What is expected
Repeat the data word for word, from the line with "This screenshot has height=806, width=1200." to the end of the data.

━━━━━━━━

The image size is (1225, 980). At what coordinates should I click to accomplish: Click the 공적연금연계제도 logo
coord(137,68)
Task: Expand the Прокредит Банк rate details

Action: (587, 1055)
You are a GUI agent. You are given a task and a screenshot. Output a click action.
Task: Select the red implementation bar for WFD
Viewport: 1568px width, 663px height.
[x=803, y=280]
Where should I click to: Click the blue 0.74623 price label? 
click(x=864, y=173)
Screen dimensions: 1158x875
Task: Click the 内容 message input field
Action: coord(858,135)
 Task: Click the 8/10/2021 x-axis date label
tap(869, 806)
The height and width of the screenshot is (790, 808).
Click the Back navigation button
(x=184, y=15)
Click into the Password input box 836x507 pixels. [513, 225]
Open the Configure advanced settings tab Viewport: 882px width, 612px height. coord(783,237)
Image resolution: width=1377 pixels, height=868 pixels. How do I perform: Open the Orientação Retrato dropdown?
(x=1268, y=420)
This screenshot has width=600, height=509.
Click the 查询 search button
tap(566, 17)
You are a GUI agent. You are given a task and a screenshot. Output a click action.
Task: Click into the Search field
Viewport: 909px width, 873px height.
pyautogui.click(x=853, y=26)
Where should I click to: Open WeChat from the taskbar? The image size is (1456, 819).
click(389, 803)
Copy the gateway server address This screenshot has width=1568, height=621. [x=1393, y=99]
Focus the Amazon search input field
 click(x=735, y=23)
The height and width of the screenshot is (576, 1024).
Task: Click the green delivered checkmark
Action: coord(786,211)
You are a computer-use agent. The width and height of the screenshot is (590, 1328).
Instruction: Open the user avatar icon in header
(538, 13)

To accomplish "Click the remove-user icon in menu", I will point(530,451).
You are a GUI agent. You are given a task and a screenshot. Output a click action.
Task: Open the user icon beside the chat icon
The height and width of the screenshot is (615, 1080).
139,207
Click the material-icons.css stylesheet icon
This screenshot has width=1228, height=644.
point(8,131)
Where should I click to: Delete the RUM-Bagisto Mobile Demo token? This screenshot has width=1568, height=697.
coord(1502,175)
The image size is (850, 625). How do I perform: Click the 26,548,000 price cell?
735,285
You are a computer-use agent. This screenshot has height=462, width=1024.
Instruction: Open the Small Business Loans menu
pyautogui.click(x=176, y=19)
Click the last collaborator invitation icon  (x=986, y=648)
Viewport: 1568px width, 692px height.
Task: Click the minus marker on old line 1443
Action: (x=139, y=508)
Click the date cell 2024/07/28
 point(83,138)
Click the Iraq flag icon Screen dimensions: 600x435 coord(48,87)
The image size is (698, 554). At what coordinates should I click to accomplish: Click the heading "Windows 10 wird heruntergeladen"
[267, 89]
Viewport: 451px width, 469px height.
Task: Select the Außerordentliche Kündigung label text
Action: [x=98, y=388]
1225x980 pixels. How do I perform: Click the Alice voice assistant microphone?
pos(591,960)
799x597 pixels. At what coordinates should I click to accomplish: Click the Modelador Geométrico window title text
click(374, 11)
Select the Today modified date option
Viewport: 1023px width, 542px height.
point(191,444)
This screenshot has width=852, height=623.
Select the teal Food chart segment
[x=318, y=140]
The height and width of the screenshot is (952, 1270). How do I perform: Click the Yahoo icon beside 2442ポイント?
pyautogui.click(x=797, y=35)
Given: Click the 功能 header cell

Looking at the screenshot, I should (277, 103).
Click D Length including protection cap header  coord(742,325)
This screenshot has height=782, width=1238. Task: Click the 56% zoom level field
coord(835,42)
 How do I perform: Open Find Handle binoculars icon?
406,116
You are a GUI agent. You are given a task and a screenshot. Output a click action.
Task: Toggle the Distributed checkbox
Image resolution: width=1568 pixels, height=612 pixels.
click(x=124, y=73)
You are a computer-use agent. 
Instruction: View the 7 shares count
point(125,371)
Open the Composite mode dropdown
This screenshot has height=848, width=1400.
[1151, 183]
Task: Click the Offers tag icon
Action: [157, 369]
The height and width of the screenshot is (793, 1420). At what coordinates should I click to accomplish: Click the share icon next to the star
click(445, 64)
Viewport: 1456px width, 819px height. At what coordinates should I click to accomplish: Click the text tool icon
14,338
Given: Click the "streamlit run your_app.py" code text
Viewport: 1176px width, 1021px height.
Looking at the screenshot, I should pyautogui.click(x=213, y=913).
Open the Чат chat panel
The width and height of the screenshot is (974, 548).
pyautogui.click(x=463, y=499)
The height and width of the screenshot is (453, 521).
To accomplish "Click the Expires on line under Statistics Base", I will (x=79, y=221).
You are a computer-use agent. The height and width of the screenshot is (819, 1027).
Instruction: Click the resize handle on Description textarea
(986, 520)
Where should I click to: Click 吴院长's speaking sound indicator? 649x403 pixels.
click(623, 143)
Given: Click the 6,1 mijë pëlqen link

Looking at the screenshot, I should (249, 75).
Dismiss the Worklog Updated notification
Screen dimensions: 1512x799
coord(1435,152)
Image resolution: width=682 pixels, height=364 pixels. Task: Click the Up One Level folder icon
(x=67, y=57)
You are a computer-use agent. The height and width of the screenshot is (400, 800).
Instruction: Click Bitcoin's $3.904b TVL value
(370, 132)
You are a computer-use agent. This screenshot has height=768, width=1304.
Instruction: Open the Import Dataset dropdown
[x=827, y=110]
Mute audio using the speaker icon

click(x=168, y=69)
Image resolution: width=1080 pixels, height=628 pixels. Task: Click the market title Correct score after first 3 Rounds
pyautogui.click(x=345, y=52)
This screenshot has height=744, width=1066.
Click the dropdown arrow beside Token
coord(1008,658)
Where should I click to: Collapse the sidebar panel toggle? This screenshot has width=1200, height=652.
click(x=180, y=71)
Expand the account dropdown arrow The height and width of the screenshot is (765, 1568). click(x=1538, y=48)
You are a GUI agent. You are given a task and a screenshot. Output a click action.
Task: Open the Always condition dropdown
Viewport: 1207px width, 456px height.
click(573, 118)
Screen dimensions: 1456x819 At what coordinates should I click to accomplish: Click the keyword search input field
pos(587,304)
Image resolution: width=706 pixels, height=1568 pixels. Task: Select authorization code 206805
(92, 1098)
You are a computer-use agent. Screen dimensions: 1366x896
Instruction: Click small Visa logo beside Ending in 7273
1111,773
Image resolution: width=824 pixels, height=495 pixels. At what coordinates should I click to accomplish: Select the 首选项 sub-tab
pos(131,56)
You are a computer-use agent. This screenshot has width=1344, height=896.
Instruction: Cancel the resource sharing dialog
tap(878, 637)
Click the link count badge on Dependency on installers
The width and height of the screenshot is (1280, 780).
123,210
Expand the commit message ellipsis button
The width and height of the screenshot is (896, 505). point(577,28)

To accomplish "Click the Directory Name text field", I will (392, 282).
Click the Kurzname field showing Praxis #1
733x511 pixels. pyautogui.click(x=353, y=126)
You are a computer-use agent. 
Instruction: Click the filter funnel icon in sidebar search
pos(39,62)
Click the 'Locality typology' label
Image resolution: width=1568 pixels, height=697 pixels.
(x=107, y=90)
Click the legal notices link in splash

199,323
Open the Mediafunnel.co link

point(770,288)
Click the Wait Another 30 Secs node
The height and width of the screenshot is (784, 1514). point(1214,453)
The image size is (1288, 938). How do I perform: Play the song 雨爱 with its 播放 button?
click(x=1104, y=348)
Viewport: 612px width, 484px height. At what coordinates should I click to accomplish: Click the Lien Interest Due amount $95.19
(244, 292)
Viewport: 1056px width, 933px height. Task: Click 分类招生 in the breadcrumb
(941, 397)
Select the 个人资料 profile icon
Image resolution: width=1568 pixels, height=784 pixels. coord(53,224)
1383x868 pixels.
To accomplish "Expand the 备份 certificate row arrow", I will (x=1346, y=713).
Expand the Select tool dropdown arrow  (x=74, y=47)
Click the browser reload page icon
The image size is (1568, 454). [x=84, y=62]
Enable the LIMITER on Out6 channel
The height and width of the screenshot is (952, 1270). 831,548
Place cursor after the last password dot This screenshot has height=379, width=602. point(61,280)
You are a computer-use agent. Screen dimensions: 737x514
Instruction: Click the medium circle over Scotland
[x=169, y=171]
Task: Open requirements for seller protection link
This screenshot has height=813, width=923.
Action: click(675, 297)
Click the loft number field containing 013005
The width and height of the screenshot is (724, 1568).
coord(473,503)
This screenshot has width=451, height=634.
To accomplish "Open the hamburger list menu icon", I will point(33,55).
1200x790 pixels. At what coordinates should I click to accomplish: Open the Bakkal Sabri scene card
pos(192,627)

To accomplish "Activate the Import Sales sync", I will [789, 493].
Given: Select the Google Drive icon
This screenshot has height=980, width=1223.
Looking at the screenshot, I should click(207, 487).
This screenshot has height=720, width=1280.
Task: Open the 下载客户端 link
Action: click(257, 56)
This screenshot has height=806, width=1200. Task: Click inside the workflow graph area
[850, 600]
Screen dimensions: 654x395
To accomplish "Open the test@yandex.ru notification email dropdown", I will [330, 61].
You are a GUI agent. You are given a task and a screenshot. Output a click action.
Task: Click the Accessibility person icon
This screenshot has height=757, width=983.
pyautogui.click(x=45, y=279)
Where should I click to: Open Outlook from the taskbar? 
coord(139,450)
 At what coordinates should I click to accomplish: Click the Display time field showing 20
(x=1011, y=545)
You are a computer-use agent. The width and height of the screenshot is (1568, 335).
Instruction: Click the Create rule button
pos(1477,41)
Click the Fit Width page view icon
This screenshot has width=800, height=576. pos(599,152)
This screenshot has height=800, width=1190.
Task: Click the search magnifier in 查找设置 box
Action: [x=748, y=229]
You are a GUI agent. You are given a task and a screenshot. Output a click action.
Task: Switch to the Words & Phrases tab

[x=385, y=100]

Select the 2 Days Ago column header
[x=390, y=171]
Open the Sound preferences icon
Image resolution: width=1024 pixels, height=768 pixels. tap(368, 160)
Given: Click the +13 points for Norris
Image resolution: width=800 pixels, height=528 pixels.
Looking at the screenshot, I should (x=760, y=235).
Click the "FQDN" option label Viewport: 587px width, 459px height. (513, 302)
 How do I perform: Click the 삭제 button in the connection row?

━━━━━━━━

Result of this exercise
This screenshot has height=806, width=1200. Task: Click inside the workflow graph area
[850, 600]
Screen dimensions: 654x395
To accomplish "Open the test@yandex.ru notification email dropdown", I will [330, 61].
You are a GUI agent. You are given a task and a screenshot. Output a click action.
Task: Click the Accessibility person icon
This screenshot has height=757, width=983.
pyautogui.click(x=45, y=279)
Where should I click to: Open Outlook from the taskbar? 
coord(139,450)
 At what coordinates should I click to accomplish: Click the Display time field showing 20
(x=1011, y=545)
You are a computer-use agent. The width and height of the screenshot is (1568, 335).
Instruction: Click the Create rule button
pos(1477,41)
Click the Fit Width page view icon
This screenshot has width=800, height=576. pos(599,152)
This screenshot has height=800, width=1190.
Task: Click the search magnifier in 查找设置 box
Action: [x=748, y=229]
You are a GUI agent. You are given a task and a screenshot. Output a click action.
Task: Switch to the Words & Phrases tab

[x=385, y=100]

Select the 2 Days Ago column header
[x=390, y=171]
Open the Sound preferences icon
Image resolution: width=1024 pixels, height=768 pixels. tap(368, 160)
Given: Click the +13 points for Norris
Image resolution: width=800 pixels, height=528 pixels.
Looking at the screenshot, I should (x=760, y=235).
Click the "FQDN" option label Viewport: 587px width, 459px height. (513, 302)
 How do I perform: Click the 삭제 button in the connection row?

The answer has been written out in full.